**Work instruction**
The records below need to be printed in full. Keep each one exact.

**Given records**

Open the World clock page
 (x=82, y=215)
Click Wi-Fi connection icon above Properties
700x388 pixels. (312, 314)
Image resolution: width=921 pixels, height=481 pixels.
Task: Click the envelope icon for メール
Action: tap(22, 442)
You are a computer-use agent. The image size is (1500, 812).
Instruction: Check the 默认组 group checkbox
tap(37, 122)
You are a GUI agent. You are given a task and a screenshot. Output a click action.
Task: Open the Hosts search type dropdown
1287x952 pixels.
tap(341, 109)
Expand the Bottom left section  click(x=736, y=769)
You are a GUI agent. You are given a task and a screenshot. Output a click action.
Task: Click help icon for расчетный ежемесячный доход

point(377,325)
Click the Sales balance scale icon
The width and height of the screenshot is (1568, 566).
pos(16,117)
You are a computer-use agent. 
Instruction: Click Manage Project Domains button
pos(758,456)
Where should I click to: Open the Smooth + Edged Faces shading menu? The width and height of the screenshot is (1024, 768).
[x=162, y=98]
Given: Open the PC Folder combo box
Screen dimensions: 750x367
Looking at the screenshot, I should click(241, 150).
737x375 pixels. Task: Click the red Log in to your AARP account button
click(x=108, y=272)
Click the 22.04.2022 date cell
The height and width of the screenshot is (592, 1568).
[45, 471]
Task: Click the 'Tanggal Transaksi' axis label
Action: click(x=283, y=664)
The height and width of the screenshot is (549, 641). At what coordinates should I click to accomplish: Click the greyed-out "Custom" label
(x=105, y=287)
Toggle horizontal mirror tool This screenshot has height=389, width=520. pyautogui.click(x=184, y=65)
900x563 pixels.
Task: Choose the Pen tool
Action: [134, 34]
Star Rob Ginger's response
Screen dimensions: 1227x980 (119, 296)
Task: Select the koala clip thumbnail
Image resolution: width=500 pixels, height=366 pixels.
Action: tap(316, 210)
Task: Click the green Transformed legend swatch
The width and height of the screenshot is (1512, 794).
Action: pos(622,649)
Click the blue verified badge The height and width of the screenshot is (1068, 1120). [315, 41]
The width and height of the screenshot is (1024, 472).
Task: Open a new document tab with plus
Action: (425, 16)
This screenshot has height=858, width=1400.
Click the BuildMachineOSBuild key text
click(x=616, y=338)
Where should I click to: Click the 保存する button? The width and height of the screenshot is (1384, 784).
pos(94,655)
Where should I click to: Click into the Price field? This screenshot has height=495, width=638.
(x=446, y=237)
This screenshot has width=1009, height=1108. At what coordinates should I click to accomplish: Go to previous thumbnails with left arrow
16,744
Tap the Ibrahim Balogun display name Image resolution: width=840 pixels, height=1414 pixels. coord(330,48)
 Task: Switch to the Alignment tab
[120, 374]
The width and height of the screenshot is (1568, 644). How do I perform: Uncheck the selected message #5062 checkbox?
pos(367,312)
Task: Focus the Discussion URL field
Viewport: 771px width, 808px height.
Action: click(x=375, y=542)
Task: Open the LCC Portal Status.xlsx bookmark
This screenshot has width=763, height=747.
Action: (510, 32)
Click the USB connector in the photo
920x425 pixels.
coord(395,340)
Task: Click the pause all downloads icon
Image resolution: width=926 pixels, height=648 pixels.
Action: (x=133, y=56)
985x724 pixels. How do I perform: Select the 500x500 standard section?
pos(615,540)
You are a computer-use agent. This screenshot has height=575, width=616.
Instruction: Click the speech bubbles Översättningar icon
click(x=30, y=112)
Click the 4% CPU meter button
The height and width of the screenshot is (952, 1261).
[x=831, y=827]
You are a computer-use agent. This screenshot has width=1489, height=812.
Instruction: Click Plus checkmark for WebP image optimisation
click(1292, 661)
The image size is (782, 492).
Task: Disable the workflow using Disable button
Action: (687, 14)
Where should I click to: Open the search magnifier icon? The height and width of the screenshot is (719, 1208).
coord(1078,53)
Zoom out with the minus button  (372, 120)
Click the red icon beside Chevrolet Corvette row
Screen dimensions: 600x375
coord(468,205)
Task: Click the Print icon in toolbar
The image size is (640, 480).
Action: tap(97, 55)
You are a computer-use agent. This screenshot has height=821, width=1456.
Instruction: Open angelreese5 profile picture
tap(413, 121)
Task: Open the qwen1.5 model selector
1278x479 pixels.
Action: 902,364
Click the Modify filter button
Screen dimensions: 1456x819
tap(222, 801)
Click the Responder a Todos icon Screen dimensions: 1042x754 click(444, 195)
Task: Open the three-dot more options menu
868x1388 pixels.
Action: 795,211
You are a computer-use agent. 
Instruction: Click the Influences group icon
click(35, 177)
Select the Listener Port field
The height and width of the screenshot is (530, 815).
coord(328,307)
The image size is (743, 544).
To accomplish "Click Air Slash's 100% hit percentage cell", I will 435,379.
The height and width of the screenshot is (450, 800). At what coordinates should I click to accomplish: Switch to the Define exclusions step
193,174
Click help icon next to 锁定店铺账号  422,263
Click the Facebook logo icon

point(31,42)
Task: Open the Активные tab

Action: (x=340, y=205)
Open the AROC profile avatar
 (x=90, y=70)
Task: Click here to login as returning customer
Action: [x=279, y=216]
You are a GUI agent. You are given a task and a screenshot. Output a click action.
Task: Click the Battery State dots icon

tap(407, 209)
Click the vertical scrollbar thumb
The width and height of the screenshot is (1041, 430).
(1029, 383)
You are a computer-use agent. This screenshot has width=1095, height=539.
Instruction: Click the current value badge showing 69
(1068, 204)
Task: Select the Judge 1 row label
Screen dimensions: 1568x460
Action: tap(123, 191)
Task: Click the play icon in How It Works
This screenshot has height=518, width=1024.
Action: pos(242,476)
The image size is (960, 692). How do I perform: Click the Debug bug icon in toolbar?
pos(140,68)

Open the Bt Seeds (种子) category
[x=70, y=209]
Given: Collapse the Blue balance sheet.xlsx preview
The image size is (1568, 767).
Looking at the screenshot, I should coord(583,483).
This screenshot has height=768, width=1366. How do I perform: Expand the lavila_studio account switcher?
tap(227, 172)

**Finished task**
Open the World clock page
 (x=82, y=215)
Click Wi-Fi connection icon above Properties
700x388 pixels. (312, 314)
Image resolution: width=921 pixels, height=481 pixels.
Task: Click the envelope icon for メール
Action: tap(22, 442)
You are a computer-use agent. The image size is (1500, 812).
Instruction: Check the 默认组 group checkbox
tap(37, 122)
You are a GUI agent. You are given a task and a screenshot. Output a click action.
Task: Open the Hosts search type dropdown
1287x952 pixels.
tap(341, 109)
Expand the Bottom left section  click(x=736, y=769)
You are a GUI agent. You are given a task and a screenshot. Output a click action.
Task: Click help icon for расчетный ежемесячный доход

point(377,325)
Click the Sales balance scale icon
The width and height of the screenshot is (1568, 566).
pos(16,117)
You are a computer-use agent. 
Instruction: Click Manage Project Domains button
pos(758,456)
Where should I click to: Open the Smooth + Edged Faces shading menu? The width and height of the screenshot is (1024, 768).
[x=162, y=98]
Given: Open the PC Folder combo box
Screen dimensions: 750x367
Looking at the screenshot, I should click(241, 150).
737x375 pixels. Task: Click the red Log in to your AARP account button
click(x=108, y=272)
Click the 22.04.2022 date cell
The height and width of the screenshot is (592, 1568).
[45, 471]
Task: Click the 'Tanggal Transaksi' axis label
Action: click(x=283, y=664)
The height and width of the screenshot is (549, 641). At what coordinates should I click to accomplish: Click the greyed-out "Custom" label
(x=105, y=287)
Toggle horizontal mirror tool This screenshot has height=389, width=520. pyautogui.click(x=184, y=65)
900x563 pixels.
Task: Choose the Pen tool
Action: [134, 34]
Star Rob Ginger's response
Screen dimensions: 1227x980 (119, 296)
Task: Select the koala clip thumbnail
Image resolution: width=500 pixels, height=366 pixels.
Action: tap(316, 210)
Task: Click the green Transformed legend swatch
The width and height of the screenshot is (1512, 794).
Action: pos(622,649)
Click the blue verified badge The height and width of the screenshot is (1068, 1120). [315, 41]
The width and height of the screenshot is (1024, 472).
Task: Open a new document tab with plus
Action: (425, 16)
This screenshot has height=858, width=1400.
Click the BuildMachineOSBuild key text
click(x=616, y=338)
Where should I click to: Click the 保存する button? The width and height of the screenshot is (1384, 784).
pos(94,655)
Where should I click to: Click into the Price field? This screenshot has height=495, width=638.
(x=446, y=237)
This screenshot has width=1009, height=1108. At what coordinates should I click to accomplish: Go to previous thumbnails with left arrow
16,744
Tap the Ibrahim Balogun display name Image resolution: width=840 pixels, height=1414 pixels. coord(330,48)
 Task: Switch to the Alignment tab
[120, 374]
The width and height of the screenshot is (1568, 644). How do I perform: Uncheck the selected message #5062 checkbox?
pos(367,312)
Task: Focus the Discussion URL field
Viewport: 771px width, 808px height.
Action: click(x=375, y=542)
Task: Open the LCC Portal Status.xlsx bookmark
This screenshot has width=763, height=747.
Action: (510, 32)
Click the USB connector in the photo
920x425 pixels.
coord(395,340)
Task: Click the pause all downloads icon
Image resolution: width=926 pixels, height=648 pixels.
Action: (x=133, y=56)
985x724 pixels. How do I perform: Select the 500x500 standard section?
pos(615,540)
You are a computer-use agent. This screenshot has height=575, width=616.
Instruction: Click the speech bubbles Översättningar icon
click(x=30, y=112)
Click the 4% CPU meter button
The height and width of the screenshot is (952, 1261).
[x=831, y=827]
You are a computer-use agent. This screenshot has width=1489, height=812.
Instruction: Click Plus checkmark for WebP image optimisation
click(1292, 661)
The image size is (782, 492).
Task: Disable the workflow using Disable button
Action: (687, 14)
Where should I click to: Open the search magnifier icon? The height and width of the screenshot is (719, 1208).
coord(1078,53)
Zoom out with the minus button  (372, 120)
Click the red icon beside Chevrolet Corvette row
Screen dimensions: 600x375
coord(468,205)
Task: Click the Print icon in toolbar
The image size is (640, 480).
Action: tap(97, 55)
You are a computer-use agent. This screenshot has height=821, width=1456.
Instruction: Open angelreese5 profile picture
tap(413, 121)
Task: Open the qwen1.5 model selector
1278x479 pixels.
Action: 902,364
Click the Modify filter button
Screen dimensions: 1456x819
tap(222, 801)
Click the Responder a Todos icon Screen dimensions: 1042x754 click(444, 195)
Task: Open the three-dot more options menu
868x1388 pixels.
Action: 795,211
You are a computer-use agent. 
Instruction: Click the Influences group icon
click(35, 177)
Select the Listener Port field
The height and width of the screenshot is (530, 815).
coord(328,307)
The image size is (743, 544).
To accomplish "Click Air Slash's 100% hit percentage cell", I will 435,379.
The height and width of the screenshot is (450, 800). At what coordinates should I click to accomplish: Switch to the Define exclusions step
193,174
Click help icon next to 锁定店铺账号  422,263
Click the Facebook logo icon

point(31,42)
Task: Open the Активные tab

Action: (x=340, y=205)
Open the AROC profile avatar
 (x=90, y=70)
Task: Click here to login as returning customer
Action: [x=279, y=216]
You are a GUI agent. You are given a task and a screenshot. Output a click action.
Task: Click the Battery State dots icon

tap(407, 209)
Click the vertical scrollbar thumb
The width and height of the screenshot is (1041, 430).
(1029, 383)
You are a computer-use agent. This screenshot has width=1095, height=539.
Instruction: Click the current value badge showing 69
(1068, 204)
Task: Select the Judge 1 row label
Screen dimensions: 1568x460
Action: tap(123, 191)
Task: Click the play icon in How It Works
This screenshot has height=518, width=1024.
Action: pos(242,476)
The image size is (960, 692). How do I perform: Click the Debug bug icon in toolbar?
pos(140,68)

Open the Bt Seeds (种子) category
[x=70, y=209]
Given: Collapse the Blue balance sheet.xlsx preview
The image size is (1568, 767).
Looking at the screenshot, I should coord(583,483).
This screenshot has height=768, width=1366. How do I perform: Expand the lavila_studio account switcher?
tap(227, 172)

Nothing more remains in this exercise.